At one point in the conversation, Fernandez uses the word ”beauty” in a context that makes me shift my own narrative about it. He speaks of beauty as an expression of authenticity. I have thought of beauty in many ways but never like this, and I believe a redefinition of the word is necessary for a society that has created beauty standards that are impossible to reach.
Expressing authenticity proudly is extremely liberating. “If you are able to access that, and show people whatever you want to be in these spaces: that’s the true beauty for me.”
I cannot help but see a common thread between the things we are talking about, that sense of feeling divine in your own body, that acceptance of dualities and the exploration of sacred femininity and masculinity. Ballroom offers all of this for its members, and I found it beautiful to discover that many new categories were created throughout the years to include more people, so everyone could walk in what they felt like. It was an exercise of inclusivity that the rest of the world can truly learn from.
“It’s sort of church really,” says Fernandez. “you just disconnect. You’re performing and it’s like something comes over you.

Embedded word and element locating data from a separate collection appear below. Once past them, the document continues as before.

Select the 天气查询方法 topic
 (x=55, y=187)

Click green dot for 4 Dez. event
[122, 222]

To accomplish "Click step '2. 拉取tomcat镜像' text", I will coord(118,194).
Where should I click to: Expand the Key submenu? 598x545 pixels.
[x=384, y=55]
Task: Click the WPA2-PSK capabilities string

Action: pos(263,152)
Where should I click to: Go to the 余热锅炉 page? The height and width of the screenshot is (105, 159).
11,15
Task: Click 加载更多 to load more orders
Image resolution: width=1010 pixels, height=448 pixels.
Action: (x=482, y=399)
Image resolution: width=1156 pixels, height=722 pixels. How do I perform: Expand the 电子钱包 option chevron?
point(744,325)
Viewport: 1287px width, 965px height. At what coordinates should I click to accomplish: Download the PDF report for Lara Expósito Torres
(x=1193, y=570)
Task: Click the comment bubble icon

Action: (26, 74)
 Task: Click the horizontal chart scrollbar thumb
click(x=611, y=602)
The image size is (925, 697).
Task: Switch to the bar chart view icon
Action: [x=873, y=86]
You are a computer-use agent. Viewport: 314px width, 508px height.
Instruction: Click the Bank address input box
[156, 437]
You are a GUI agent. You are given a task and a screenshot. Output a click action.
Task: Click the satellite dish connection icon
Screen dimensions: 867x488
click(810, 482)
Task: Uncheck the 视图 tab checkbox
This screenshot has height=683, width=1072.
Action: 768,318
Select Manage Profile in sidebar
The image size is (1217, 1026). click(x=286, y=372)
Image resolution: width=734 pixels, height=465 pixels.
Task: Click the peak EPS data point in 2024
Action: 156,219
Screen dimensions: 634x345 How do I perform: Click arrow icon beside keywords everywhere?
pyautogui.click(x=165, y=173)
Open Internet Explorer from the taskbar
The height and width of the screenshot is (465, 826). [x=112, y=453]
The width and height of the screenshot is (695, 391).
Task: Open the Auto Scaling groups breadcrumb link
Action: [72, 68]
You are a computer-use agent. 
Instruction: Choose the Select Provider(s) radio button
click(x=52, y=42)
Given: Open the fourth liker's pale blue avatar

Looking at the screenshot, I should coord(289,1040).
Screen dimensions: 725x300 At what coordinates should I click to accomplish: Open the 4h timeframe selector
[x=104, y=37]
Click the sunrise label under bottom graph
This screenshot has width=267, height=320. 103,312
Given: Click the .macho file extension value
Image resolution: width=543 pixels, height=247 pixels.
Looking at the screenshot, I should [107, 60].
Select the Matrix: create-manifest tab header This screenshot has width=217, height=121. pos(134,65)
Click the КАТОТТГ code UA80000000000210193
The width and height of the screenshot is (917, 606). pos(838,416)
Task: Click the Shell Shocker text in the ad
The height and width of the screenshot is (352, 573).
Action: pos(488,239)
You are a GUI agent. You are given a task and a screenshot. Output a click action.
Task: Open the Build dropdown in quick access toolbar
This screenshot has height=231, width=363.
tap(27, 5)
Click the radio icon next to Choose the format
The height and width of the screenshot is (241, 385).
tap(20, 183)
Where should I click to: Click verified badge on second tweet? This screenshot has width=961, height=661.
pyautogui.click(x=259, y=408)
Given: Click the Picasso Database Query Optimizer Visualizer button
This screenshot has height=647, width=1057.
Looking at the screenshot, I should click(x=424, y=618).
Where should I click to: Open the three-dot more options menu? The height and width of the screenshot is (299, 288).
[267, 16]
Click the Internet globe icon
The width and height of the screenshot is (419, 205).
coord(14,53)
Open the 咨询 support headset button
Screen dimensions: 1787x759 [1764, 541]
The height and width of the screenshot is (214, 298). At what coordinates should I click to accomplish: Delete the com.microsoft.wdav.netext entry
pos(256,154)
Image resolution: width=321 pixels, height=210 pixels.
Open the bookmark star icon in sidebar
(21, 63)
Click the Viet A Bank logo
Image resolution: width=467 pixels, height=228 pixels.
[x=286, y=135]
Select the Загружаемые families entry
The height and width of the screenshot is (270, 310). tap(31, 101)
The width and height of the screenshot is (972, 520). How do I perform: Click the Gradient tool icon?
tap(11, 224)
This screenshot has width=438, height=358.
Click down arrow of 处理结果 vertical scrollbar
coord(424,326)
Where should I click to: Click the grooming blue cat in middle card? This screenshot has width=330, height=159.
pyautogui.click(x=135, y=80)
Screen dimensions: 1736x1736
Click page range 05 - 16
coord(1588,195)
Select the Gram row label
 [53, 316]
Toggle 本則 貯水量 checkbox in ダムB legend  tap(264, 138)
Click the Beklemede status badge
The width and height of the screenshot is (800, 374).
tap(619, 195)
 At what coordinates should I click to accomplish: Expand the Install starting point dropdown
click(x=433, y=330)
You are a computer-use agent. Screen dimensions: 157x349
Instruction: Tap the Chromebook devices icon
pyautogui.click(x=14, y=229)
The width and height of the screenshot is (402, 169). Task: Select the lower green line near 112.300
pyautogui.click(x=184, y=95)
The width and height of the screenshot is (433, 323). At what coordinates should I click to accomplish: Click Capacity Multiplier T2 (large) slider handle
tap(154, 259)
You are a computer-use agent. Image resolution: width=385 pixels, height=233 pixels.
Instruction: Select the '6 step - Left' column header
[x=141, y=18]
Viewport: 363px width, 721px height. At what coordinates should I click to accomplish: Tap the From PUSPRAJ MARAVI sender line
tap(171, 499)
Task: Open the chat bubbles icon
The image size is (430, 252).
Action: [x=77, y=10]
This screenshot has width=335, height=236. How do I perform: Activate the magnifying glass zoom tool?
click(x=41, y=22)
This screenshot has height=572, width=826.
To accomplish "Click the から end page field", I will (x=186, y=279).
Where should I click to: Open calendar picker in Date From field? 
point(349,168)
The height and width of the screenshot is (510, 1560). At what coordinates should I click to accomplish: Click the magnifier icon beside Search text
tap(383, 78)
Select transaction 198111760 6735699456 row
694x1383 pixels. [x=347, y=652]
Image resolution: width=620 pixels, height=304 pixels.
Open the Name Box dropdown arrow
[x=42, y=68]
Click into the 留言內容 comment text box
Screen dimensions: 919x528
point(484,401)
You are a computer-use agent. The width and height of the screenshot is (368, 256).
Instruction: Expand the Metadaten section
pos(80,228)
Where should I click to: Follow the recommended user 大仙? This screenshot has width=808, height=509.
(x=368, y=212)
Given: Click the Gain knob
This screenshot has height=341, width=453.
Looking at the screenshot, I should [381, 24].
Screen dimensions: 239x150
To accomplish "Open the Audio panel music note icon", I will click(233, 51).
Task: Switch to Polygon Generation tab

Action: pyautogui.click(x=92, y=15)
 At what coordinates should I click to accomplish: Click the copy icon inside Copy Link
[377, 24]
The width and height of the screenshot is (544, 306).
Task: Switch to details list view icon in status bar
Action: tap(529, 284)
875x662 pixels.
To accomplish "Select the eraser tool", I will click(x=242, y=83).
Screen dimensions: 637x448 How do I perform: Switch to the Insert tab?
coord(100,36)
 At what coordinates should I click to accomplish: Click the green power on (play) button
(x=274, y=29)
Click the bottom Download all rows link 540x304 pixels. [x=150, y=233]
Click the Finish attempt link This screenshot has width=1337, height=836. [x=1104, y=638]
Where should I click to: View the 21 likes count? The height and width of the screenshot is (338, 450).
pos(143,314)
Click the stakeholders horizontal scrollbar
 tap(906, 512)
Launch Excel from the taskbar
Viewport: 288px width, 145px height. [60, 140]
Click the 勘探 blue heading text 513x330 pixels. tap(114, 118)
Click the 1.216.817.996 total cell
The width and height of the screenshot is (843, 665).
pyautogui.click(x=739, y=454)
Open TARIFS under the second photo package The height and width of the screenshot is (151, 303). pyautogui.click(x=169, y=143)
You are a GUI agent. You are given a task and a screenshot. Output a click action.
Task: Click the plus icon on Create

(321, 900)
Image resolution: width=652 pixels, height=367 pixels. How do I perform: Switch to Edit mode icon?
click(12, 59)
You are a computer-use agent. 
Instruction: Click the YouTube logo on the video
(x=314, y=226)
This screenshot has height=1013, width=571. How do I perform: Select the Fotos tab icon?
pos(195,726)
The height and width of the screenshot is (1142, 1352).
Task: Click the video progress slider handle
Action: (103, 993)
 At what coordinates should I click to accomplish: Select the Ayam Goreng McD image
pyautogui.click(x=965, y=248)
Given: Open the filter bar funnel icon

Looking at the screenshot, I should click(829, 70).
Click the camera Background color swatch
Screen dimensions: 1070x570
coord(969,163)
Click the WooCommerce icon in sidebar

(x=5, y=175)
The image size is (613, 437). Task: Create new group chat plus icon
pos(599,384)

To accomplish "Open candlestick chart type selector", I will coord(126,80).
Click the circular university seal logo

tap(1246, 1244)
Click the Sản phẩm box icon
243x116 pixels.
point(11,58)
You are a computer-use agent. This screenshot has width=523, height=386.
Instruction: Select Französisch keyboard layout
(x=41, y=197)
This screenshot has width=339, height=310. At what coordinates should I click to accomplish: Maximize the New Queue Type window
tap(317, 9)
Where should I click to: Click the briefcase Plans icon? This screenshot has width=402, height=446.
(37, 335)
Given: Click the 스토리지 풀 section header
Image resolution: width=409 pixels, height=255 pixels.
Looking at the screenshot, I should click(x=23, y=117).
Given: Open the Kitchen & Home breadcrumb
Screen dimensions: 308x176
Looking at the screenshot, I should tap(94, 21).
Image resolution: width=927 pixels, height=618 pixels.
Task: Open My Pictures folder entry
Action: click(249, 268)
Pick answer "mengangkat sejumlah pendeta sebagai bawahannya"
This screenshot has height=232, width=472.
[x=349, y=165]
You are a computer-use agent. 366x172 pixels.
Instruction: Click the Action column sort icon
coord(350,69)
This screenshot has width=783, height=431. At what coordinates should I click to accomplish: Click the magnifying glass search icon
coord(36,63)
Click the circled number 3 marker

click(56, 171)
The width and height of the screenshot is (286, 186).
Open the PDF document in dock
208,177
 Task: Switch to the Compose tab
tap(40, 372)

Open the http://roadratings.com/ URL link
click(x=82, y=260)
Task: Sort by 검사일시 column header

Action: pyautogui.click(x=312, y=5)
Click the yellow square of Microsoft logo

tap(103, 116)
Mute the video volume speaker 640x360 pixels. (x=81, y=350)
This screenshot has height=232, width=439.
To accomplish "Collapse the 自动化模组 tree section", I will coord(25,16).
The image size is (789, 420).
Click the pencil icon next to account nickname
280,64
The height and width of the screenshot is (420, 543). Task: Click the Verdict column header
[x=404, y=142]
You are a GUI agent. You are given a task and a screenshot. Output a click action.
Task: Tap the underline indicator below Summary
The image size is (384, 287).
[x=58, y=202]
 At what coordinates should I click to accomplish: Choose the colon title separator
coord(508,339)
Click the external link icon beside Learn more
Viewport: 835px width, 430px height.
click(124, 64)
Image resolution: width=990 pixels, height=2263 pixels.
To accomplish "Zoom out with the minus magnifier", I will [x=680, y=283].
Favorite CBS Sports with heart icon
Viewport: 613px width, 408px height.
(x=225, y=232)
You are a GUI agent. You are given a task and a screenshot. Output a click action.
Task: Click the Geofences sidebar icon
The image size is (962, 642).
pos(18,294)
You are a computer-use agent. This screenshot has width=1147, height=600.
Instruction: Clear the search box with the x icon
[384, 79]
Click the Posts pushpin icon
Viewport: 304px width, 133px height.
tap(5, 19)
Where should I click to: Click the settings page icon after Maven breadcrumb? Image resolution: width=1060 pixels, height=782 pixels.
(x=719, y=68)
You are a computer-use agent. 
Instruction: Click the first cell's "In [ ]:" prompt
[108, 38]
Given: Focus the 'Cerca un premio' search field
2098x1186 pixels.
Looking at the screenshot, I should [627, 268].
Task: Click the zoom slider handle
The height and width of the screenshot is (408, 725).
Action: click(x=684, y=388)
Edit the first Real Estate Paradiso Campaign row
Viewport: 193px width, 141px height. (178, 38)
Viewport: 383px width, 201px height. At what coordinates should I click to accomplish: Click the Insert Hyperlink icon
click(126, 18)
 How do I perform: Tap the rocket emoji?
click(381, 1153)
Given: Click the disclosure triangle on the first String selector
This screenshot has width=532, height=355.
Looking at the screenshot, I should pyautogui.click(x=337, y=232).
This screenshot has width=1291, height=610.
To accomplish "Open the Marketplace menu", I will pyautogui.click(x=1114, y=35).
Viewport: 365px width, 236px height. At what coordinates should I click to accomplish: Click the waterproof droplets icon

It is just spirit flowing through.” And this is what Fernandez wants his art to be: a space of possibilities.
It is fascinating to see how spirit and divinity can be redefined, it is important for people to have agency over what they choose to practice and believe, and this is why exploring various forms of spirituality is incredibly important. As I wrote at the beginning, God in a New Dress feels like a way to incorporate the human and the spiritual.
I often wonder how much of our societal limitations have to do with the fact that there is both a huge need for free expression but also an incredible fear around the authentic expression of the self. As Fernandez says, one of the keys is to truly be honest with ourselves. His work is a metaphor of this philosophy, his photographs dance with the limitless expression of his digital collage. Reality and imagination, earth and air. To be able to live so authentically in art and life, and accept the limitations and shadow that comes with being a human, is something Fernandez does gracefully, and it is inspiring.